朝夕涼しくなり日の出が遅くなる秋、この季節が私は好きである。あの猛暑の夏が嘘のようにすごかったので、なにはとおもあれすすきの穂が揺れ、赤とんぼが舞う季節が訪れたことに、どこか安堵感を覚える。そしてあの暑さに耐えたことで、私の希望の秋がささやかに燃えそうである。
カマキリが・フロントガラス・秋来る |
昨日午後瀬政氏がシェイクスピアの音読の個人レッスンに久しぶりにやってきた。私はもうほとんど達観したような、来るものは拒まずといったあんばいで、以前のようにチラシ配布、募集をかけて生徒さんというか、レッスン参加者を呼び掛けることに情熱がわかなくなってきた。(だが矛盾するがシェイクスピア作品が好きな人に巡り会いたいという願望は消えてはいない)

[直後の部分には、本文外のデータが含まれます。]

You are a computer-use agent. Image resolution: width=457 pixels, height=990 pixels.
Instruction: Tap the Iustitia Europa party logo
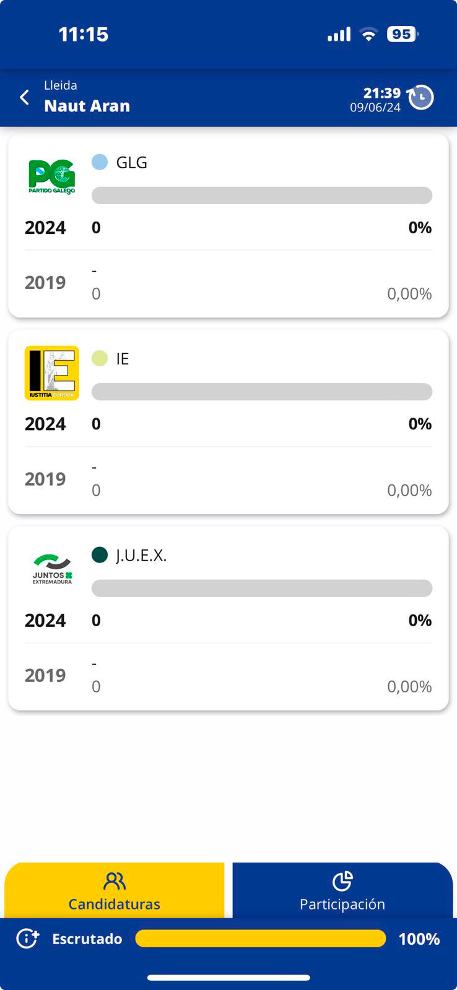[52, 373]
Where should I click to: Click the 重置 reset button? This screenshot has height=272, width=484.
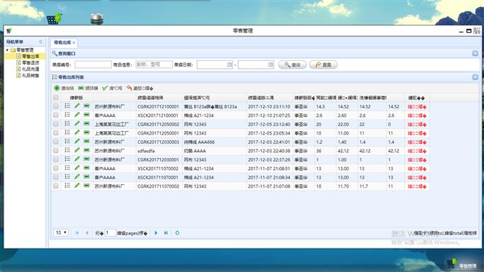tap(323, 64)
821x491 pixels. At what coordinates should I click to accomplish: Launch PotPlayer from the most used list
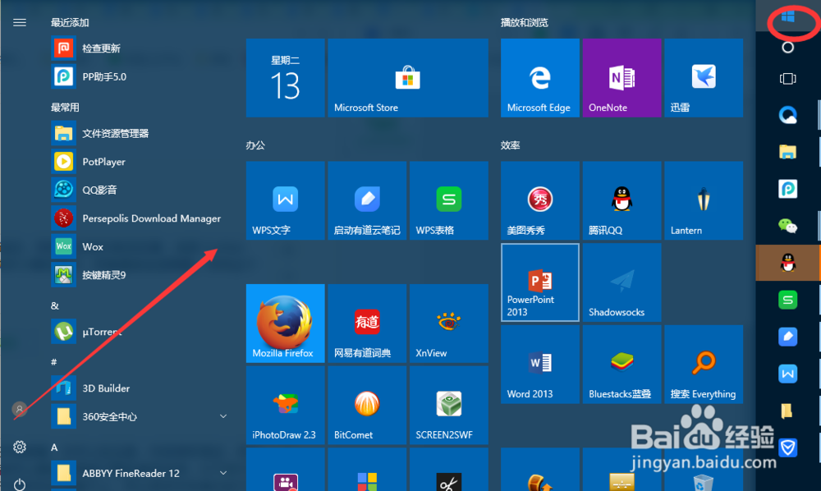point(107,162)
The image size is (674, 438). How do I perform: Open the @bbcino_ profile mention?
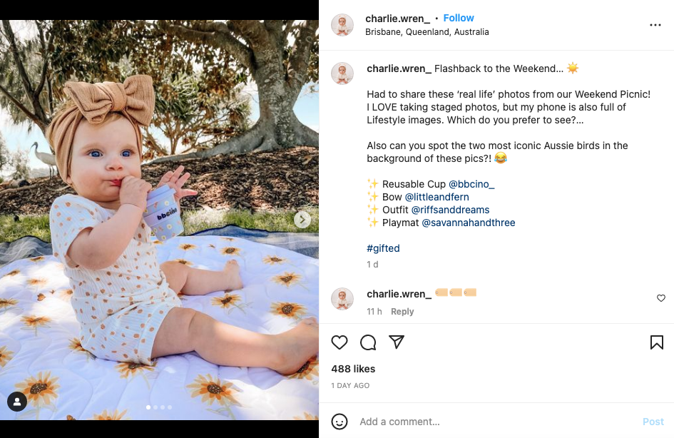(471, 184)
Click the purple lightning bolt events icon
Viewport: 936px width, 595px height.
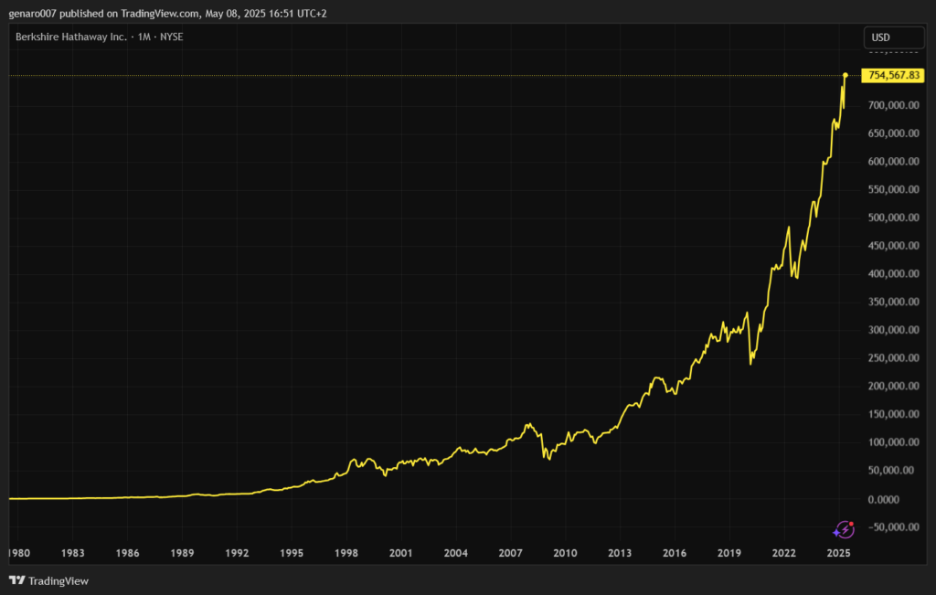[x=844, y=529]
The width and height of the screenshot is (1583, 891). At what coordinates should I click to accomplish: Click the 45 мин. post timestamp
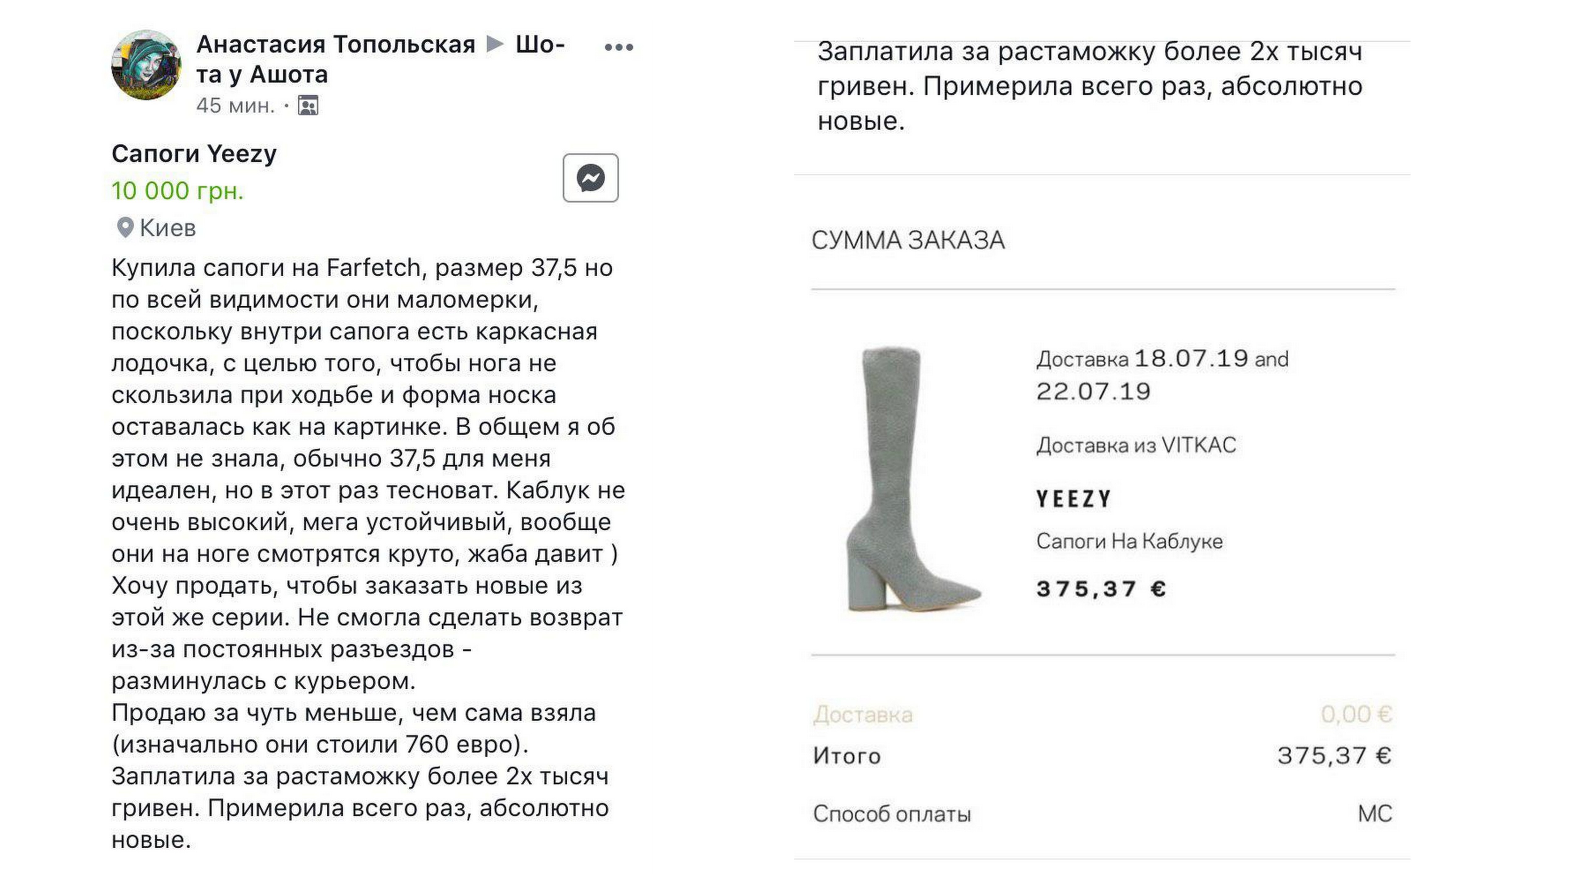pos(235,106)
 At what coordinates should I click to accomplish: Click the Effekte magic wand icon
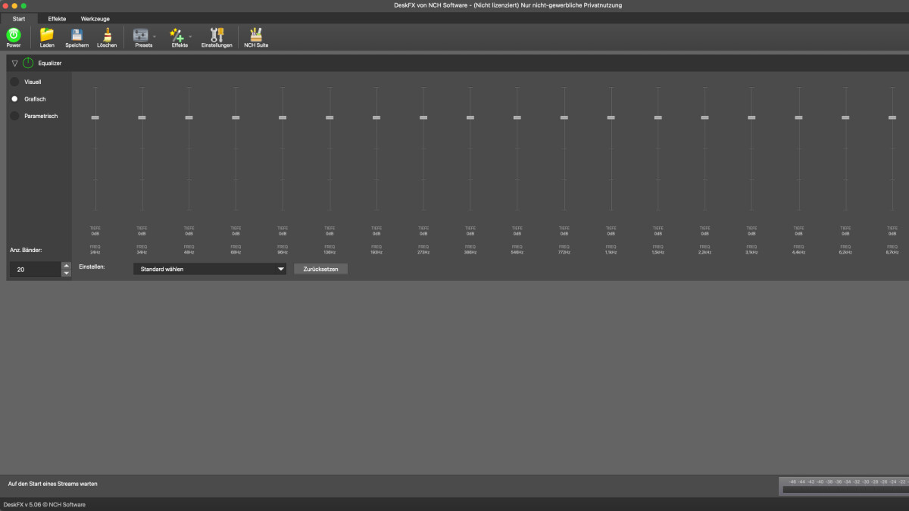point(177,35)
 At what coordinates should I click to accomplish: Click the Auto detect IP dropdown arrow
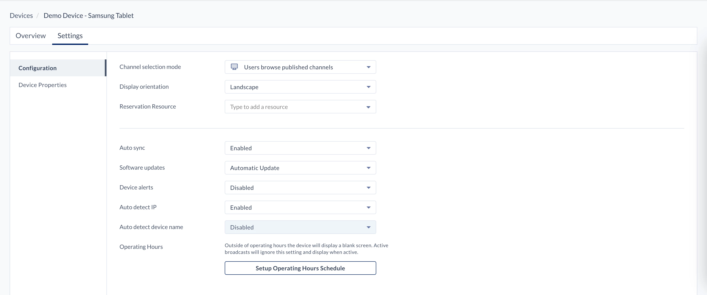tap(368, 207)
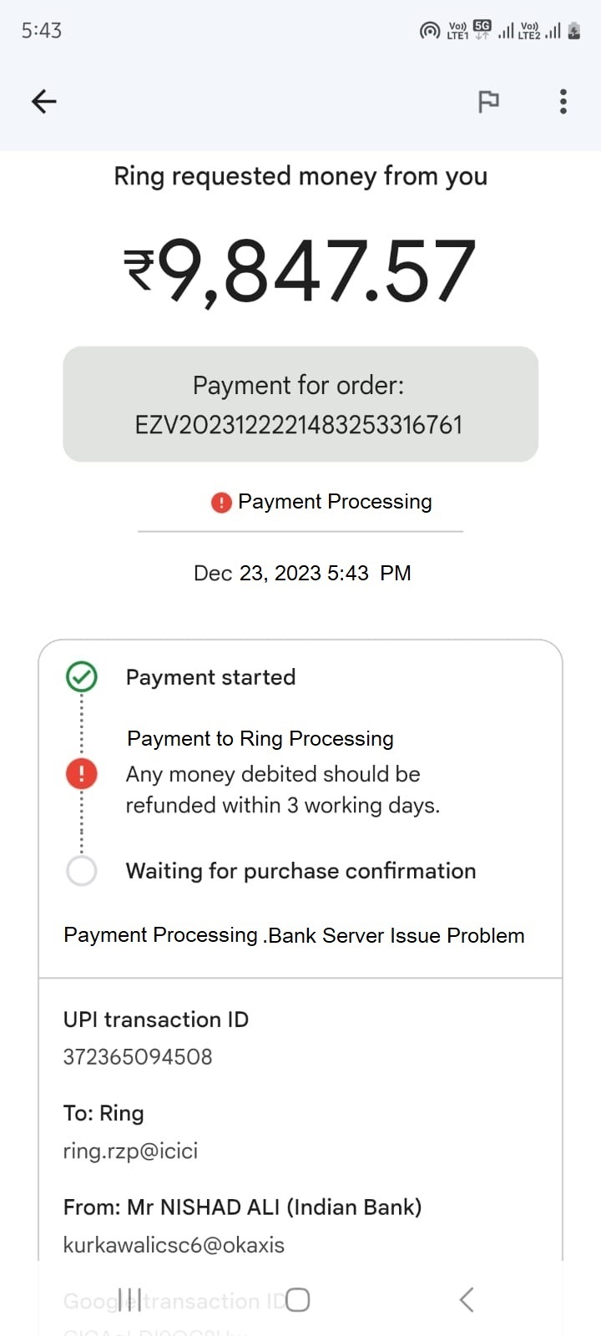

長い交遊関係でシェイクスピア作品の魅力に気づかれた大切な方とのレッスンをまずは最優先したい、のだ。そしてこれからは、まず何より自分自身のためのふだんのレッスン時間を大切に生きることにしたのである。
その思いをつらつら綴ることは控えるが、これからの私の人生時間を、あだやおろそかには生きたくはないといった思いが、一段と強くなってきたからである。
61才からもう一度シェイクスピアの日本語による音読を続けておおよそ12年、一区切りつけ、新たな老いのレッスン、枯れゆく己の体に日本語の粋を染み込ませるような静かなレッスンを、自分自身のためにやりたくなってきたのである。
そのような私の中の変容に合致するかのように、瀬政氏が時おり個人レッスンに来られる。わざわざ我が家まで来て、私とのレッスンを所望されるかたがいれば、真摯にやるつもりではいる。基本的に上手下手ではなく、あくまでシェイクスピア作品が好きなかたとのレッスンを、その一点においての情熱を共有できるかたとのレッスンを私はやりたい。
さて、瀬政さんとの我が家での個人レッスン、瀬政さんからヴェニスの商人を音読したいという意外な提案、といったら失礼に当たるかもしれないが、昨日はヴェニスの商人の1幕と2幕を二人で2時間近く交互に音読した。何度音読しても厭きない。二人だけの豊かなリーディング時間が流れた。
思えばこれまで度々、わずか二人だけのレッスンを私は積み重ねてきた。二人だけのレッスンに、限りなく私は慣れているのである。これに神奈川に住む河合さんが時おり参加すれば、もっと楽しいレッスン時間が持てる。そのような友人に巡り会えた我が人生の幸運に想いをはせる時、もう十分なのである。
そして想う。いよいよあらし他シェイクスピア晩年の作品を限りなく丁寧に音読、老いゆくからだで読み込んでゆきたいとの思いが深まるのである。そして今年はチェーホフ作品の登場人物の音読も、声のでる間はリーディングしたいとの一念が確認できた事がとてもうれしい。